Check Your Understanding
  • Use the equation for the autocovariance function, \(\gamma_k\), to show that \[ \rho_k = \alpha^k \] for \(k \ge 0\) when \(|\alpha|<1\).

  • Use this to explain why the correlogram decays to zero more quickly when \(\alpha\) is small.

Small Group Activity: Simulation of an \(AR(1)\) Process

Check Your Understanding

In each of the following cases, what do you observe in the correlogram? (If you expect to see significant results and you do not, try increasing the number of points.)

  • \(\alpha = 1\)
  • \(\alpha = 0.5\)
  • \(\alpha = 0.1\)
  • \(\alpha = 0\)
  • \(\alpha = -0.1\)
  • \(\alpha = -0.5\)
  • \(\alpha = -1\)

Class Activity: Partial Autocorrelation (10 min)

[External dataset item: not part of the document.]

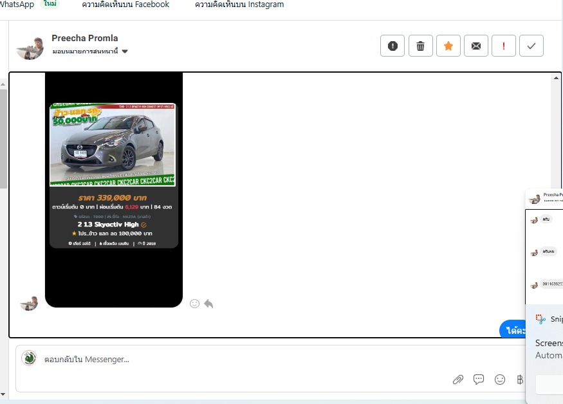Mark conversation done with checkmark icon
563x404 pixels.
[531, 46]
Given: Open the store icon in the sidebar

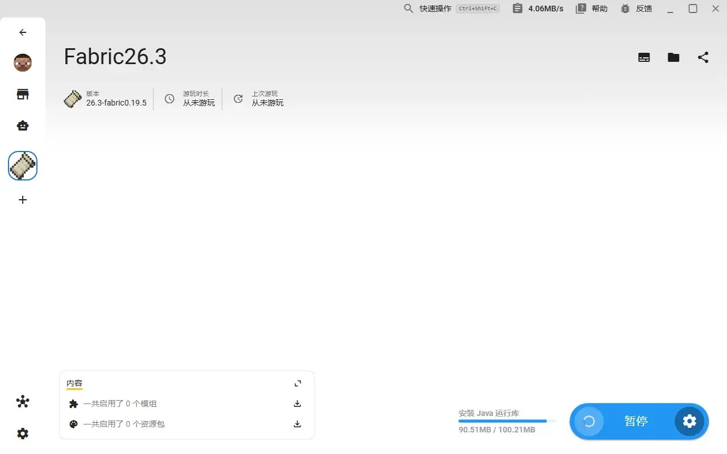Looking at the screenshot, I should [23, 94].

Definition of Partial Autocorrelation

Partial Autocorrleation

The partial autocorrelation at lag \(k\) is defined as the portion of the correlation that is not explained by shorter lags.

For example, the partial correlation for lag 4 is the correlation not explained by lags 1, 2, or 3.

Check Your Understanding
  • What is the value of the partial autocorrelation function for an \(AR(2)\) process for all lags greater than 2?

On page 81, the textbook states that in general, the partial autocorrelation at lag \(k\) is the \(k^{th}\) coefficient of a fitted \(AR(k)\) model. This implies that if the underlying process is \(AR(p)\), then all the coefficients \(\alpha_k=0\) if \(k>p\). So, an \(AR(p)\) process will yield partial correlations that are zero after lag \(p\). So, a correlogram of partial autocorrelations can be helpful to determine the order of an appropriate \(AR\) process to model a time series.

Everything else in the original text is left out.